▶ Work request:
Answer these questions from the passage about fertility treatment and pregnancy loss.
1. How many IUIs did Des do?
2. How old is Gus now?
3. For how long did Fel heal with her C-section wound completely open?

▶ Given passage:
=== Begin Enclosure ===

Des: We were told the only way Fel would conceive is if she went straight to IVF [in vitro fertilization]. So we did that. And then we got so lucky and she got pregnant right away. That’s our Gus, who is now one and a half. I started treatment the same month, but I started with IUI [intrauterine insemination]. It didn’t work. The second try, I got pregnant but had a chemical pregnancy. I did four IUIs, but none of them worked. So then we started IVF.
Three months later, I got pregnant. At first, it looked like it might be OK. But I ended up having a miscarriage about a week and a half after our son was born.
That must have been incredibly emotional in so many ways.
Des: It was so complicated. Fel had a really traumatic birth. She got a blood infection that almost killed her, and she had to heal [with] her C-section wound completely open for two months.
Fel: I think both of us — and Des especially — kind of compartmentalized everything. There would be moments when [the pregnancy loss] would pop up and we would grieve, but I was basically in a fever dream. I had a nurse coming daily to treat my C-section wound. I required such intense care, and obviously the baby required a lot of care. It was just ... crazy.
Des: Because of how sick she was, Fel couldn’t physically come upstairs, and our bathroom is upstairs, so I passed the tissue alone. I was not OK. It was really hard. I don’t know if I’ve completely grieved that, honestly.

=== End Enclosure ===

(Stored data)
=== Begin Enclosure ===

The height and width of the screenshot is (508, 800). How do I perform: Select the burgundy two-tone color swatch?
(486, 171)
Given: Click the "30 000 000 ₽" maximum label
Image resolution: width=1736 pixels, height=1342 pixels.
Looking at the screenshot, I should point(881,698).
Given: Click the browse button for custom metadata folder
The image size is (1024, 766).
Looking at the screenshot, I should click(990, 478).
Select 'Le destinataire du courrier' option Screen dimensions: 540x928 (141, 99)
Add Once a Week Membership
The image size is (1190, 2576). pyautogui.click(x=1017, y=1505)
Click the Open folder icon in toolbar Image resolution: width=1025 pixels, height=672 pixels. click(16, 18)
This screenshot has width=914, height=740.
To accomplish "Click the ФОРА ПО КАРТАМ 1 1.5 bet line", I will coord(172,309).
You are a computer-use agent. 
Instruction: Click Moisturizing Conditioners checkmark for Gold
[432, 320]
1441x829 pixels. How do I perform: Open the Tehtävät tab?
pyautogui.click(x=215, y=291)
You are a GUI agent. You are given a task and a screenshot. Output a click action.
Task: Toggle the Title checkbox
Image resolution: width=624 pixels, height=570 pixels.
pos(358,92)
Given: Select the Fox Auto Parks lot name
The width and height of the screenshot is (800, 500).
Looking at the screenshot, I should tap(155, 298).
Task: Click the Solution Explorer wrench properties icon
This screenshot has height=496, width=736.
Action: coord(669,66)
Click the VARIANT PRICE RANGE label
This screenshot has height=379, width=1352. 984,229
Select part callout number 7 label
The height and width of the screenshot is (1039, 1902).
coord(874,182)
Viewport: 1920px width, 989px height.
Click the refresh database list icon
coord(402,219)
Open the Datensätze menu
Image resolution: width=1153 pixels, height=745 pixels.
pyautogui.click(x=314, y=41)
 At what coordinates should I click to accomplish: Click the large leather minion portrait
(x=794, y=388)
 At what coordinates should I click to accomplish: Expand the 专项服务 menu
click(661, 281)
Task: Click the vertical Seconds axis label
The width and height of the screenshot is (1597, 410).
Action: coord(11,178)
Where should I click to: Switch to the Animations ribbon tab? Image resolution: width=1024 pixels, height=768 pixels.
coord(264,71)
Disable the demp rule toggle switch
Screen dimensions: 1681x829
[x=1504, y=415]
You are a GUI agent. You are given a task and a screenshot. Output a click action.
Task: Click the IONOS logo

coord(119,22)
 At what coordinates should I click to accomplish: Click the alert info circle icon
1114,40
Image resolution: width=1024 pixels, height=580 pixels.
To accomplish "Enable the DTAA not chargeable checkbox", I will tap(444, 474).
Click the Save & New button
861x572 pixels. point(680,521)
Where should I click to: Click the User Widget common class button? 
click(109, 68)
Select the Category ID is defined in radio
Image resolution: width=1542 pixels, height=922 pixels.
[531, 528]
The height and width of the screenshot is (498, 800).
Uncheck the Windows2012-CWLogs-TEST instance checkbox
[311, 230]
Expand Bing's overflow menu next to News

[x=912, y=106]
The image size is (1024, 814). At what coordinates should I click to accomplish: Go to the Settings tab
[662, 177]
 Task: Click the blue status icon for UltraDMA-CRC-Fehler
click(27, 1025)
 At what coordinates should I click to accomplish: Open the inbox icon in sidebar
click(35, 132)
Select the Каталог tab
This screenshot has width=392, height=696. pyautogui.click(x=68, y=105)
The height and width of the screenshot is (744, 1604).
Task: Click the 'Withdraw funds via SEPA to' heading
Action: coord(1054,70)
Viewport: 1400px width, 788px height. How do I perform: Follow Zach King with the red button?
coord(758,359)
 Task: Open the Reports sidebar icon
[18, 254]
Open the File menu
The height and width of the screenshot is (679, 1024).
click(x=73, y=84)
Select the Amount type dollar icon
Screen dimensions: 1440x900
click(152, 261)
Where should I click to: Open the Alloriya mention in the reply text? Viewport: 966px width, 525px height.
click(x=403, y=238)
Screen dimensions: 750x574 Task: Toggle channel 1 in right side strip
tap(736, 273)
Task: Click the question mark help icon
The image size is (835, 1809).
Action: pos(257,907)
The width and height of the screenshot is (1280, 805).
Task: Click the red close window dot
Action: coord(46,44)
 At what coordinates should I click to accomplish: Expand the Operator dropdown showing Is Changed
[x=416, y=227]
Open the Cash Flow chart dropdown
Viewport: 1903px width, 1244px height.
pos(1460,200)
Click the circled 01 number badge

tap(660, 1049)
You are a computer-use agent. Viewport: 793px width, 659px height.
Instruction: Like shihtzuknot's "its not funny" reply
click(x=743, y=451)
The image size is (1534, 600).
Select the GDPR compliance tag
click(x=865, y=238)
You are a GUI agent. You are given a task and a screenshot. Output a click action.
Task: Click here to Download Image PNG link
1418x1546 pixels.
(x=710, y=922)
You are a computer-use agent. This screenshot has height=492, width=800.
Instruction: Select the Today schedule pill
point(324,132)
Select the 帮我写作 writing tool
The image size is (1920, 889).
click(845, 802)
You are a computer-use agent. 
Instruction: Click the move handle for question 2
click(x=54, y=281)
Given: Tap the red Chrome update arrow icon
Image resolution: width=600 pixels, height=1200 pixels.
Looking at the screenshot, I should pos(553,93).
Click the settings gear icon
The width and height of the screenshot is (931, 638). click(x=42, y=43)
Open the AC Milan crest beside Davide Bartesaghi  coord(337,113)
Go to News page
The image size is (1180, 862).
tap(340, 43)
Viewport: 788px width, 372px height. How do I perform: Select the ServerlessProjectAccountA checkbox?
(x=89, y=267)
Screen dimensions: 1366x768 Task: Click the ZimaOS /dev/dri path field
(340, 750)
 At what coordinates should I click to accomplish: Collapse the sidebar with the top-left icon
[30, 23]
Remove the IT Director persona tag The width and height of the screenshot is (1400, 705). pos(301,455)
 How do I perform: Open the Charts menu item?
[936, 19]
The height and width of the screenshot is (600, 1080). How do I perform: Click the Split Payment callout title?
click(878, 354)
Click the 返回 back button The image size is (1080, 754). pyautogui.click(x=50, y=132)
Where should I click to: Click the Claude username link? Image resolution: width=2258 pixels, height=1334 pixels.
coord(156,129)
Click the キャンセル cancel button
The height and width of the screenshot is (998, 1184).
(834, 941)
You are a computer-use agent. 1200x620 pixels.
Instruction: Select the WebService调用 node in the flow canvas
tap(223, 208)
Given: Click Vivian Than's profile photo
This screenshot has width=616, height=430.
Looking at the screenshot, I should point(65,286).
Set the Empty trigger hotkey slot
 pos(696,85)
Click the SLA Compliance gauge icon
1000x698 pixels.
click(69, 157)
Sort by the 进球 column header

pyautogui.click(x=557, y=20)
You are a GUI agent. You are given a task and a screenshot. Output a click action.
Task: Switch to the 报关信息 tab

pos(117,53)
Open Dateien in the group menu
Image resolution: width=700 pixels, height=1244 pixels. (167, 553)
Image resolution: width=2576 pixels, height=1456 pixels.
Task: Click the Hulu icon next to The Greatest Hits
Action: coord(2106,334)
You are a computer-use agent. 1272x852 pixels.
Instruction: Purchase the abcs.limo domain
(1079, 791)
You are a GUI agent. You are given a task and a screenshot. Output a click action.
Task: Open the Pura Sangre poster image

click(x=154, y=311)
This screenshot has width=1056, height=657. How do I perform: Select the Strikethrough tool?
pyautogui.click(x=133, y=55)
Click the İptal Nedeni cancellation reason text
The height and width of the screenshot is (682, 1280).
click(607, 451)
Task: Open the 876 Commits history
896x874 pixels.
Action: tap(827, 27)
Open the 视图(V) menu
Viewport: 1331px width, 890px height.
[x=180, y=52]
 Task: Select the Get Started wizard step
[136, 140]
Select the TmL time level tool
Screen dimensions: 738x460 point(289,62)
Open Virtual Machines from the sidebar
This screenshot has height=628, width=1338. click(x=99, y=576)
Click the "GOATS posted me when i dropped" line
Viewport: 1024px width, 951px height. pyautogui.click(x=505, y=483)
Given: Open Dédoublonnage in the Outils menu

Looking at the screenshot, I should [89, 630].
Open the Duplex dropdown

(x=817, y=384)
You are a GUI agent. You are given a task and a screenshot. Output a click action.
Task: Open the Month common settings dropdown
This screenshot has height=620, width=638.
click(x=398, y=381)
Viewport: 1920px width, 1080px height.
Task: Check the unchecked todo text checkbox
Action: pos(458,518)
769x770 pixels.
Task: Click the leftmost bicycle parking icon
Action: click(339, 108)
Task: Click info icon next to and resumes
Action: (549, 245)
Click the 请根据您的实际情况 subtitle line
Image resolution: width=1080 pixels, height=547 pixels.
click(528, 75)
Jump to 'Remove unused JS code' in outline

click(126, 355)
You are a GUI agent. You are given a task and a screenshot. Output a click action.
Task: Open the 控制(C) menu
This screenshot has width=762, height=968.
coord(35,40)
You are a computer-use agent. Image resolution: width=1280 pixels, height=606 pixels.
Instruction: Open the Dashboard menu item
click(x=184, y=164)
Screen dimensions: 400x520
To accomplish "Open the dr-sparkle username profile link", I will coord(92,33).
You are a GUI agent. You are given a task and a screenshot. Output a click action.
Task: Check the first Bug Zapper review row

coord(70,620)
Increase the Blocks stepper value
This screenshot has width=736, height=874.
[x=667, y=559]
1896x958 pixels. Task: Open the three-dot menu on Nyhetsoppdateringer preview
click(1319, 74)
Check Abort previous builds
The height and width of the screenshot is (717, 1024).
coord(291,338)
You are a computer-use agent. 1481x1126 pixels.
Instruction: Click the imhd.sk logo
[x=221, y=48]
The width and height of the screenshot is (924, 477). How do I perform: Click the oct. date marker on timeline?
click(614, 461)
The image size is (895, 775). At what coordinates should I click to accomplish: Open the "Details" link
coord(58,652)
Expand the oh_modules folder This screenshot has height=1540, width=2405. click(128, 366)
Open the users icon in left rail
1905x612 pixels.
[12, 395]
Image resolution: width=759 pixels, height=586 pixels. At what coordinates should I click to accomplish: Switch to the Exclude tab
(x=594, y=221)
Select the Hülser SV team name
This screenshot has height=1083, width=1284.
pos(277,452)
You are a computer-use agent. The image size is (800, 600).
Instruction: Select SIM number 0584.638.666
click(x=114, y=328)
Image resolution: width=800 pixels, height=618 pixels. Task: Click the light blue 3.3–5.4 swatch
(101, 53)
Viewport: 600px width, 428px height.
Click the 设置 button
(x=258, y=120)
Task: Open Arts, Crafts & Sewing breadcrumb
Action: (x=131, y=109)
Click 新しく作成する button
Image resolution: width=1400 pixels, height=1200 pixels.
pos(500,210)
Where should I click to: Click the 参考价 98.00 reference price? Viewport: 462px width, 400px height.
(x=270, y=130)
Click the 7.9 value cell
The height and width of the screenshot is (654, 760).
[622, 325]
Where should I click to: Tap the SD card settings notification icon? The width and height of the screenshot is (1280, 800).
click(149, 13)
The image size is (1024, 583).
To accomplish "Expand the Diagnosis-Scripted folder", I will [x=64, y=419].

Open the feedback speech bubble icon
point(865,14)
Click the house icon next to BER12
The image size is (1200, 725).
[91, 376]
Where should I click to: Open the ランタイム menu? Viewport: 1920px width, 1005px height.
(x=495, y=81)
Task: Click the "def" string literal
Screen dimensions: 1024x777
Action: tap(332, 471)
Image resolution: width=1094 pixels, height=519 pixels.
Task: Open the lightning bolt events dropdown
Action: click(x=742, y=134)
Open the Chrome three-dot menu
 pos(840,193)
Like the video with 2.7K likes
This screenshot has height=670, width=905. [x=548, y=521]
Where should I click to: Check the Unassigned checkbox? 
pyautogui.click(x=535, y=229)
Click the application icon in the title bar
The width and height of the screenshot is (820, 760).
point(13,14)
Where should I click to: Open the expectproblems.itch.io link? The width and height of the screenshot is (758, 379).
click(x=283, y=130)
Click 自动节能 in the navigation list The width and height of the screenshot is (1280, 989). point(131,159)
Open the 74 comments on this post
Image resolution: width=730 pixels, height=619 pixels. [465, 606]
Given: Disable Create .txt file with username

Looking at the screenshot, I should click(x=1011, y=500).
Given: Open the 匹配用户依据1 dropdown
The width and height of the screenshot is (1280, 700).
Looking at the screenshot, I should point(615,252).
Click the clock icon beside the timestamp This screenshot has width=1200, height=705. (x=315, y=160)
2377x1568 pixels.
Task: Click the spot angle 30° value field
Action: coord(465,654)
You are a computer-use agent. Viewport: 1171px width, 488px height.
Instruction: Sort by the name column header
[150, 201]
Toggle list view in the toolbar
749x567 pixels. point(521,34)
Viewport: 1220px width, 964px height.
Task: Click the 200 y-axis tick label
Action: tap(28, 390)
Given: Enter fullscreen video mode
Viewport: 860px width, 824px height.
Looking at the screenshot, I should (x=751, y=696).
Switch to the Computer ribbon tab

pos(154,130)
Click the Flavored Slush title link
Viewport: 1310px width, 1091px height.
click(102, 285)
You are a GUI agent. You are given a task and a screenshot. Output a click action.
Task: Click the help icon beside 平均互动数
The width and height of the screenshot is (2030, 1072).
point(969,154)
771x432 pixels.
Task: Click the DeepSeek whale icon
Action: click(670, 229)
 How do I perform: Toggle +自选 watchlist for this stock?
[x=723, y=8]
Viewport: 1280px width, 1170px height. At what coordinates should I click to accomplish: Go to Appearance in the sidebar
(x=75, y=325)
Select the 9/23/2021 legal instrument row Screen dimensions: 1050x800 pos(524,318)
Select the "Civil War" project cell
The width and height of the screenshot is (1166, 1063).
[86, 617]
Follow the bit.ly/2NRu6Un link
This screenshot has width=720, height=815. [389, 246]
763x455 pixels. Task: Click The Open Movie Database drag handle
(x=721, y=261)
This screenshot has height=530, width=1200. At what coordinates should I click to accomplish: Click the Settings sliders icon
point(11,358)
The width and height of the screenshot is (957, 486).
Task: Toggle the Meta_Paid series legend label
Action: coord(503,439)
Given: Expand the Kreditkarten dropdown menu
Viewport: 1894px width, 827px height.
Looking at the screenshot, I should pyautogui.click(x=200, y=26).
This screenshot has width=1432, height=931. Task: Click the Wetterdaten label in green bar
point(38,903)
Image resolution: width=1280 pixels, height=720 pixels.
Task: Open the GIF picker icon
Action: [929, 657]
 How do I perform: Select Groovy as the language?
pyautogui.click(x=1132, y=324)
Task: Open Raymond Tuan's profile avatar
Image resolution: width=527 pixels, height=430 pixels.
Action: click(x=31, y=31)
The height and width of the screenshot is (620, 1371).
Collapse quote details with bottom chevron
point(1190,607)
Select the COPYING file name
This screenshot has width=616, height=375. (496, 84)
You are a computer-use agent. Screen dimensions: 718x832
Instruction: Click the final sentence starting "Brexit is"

=== End Enclosure ===

▶ Expected answer:
1. Four
2. One and a half
3. Two months